Compartir a través de


Real Time Data Integration with Service Broker and Other SQL Techniques

This article discusses how to use various SQL technologies to accomplish real time data integration between SQL Server instances. It provides a set of sample code to help users with their development. The document focuses on the usage of each technology which is incorporated into the data integration service. Please refer to provided links for detail information about the technologies.

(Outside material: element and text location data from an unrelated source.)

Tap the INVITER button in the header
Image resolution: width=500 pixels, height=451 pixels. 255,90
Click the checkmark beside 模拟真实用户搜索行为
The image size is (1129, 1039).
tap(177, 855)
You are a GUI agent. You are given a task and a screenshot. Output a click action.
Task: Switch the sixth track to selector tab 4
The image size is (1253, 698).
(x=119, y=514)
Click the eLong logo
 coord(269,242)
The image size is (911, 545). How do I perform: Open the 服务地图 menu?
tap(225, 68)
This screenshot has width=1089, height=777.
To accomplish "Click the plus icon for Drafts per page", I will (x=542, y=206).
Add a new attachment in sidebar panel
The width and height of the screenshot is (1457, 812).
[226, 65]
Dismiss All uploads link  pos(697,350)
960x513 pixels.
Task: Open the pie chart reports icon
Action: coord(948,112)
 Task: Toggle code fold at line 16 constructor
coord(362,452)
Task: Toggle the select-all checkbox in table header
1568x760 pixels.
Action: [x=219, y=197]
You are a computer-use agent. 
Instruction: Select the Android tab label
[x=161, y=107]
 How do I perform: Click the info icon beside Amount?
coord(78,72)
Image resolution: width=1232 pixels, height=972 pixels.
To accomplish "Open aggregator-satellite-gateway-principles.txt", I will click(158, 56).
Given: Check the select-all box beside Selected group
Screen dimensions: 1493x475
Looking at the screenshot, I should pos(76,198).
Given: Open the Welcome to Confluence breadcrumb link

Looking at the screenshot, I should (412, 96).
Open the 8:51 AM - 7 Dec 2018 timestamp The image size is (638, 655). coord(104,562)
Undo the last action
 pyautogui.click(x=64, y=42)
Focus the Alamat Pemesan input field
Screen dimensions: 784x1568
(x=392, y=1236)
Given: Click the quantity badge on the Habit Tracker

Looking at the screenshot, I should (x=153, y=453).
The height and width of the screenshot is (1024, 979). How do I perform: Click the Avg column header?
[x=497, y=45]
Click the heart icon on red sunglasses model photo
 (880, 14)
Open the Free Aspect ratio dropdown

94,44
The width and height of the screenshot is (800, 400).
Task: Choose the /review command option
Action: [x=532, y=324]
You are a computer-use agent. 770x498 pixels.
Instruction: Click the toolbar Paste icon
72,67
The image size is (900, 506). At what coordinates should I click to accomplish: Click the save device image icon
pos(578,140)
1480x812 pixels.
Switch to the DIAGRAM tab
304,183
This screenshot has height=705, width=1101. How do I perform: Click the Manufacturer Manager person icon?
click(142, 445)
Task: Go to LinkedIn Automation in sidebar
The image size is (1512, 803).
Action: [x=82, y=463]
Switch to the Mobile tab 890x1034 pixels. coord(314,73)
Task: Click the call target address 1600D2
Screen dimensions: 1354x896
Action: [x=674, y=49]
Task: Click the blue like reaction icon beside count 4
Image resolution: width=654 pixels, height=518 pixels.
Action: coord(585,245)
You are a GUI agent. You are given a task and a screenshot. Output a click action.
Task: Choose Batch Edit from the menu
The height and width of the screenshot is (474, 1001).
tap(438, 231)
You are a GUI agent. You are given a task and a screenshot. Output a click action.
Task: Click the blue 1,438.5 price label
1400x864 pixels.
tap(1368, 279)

Real time data integration definition

Real time data integration supports event-driven data movement and transformation between SQL Server instances which host databases with different schemas. The data integration should be transparent to source systems without significantly impacting the systems when events are captured and delivered. The technique also supports an intermediate format which allows decoupling of schemas between source and destination systems. It allows either system to change schemas without breaking the application in the other system. The data integration provides fast and efficient data delivery to a destination in an event-driven model, without polling the source system for new data.


Sales data integration

The real time data integration demo shows the sales data integration between the databases, AdventureWorks (AW) and AdventureWorksDW (AWDW). The data integration service catches the sales data change on AW, and transforms the data in the schema supported in AW onto a general XML format. The service sends the data in XML onto AWDW, and transforms it to correspond to the AWDW schema.

The demo uses the sample databases on SQL Server. Please refer to the link for the detail information about the databases [https://msdn.microsoft.com/en-us/library/ms124659.aspx]. Users can download and install the databases for SQL Server 2008 from the following link [https://technet.microsoft.com/en-us/library/ms124501(SQL.100).aspx].


Techniques

Change tracking

Change tracking provides a mechanism to query for changes to data and to access information related to the changes. This solution provides answer to the following questions. What rows have changed for a user table? What are the latest data in the rows? Change Tracking requires small amount of storage for each changed row, while it only works for getting the latest data. Please refer to the following link for detail information about Change Tracking [https://msdn.microsoft.com/en-us/library/bb933874(SQL.100).aspx]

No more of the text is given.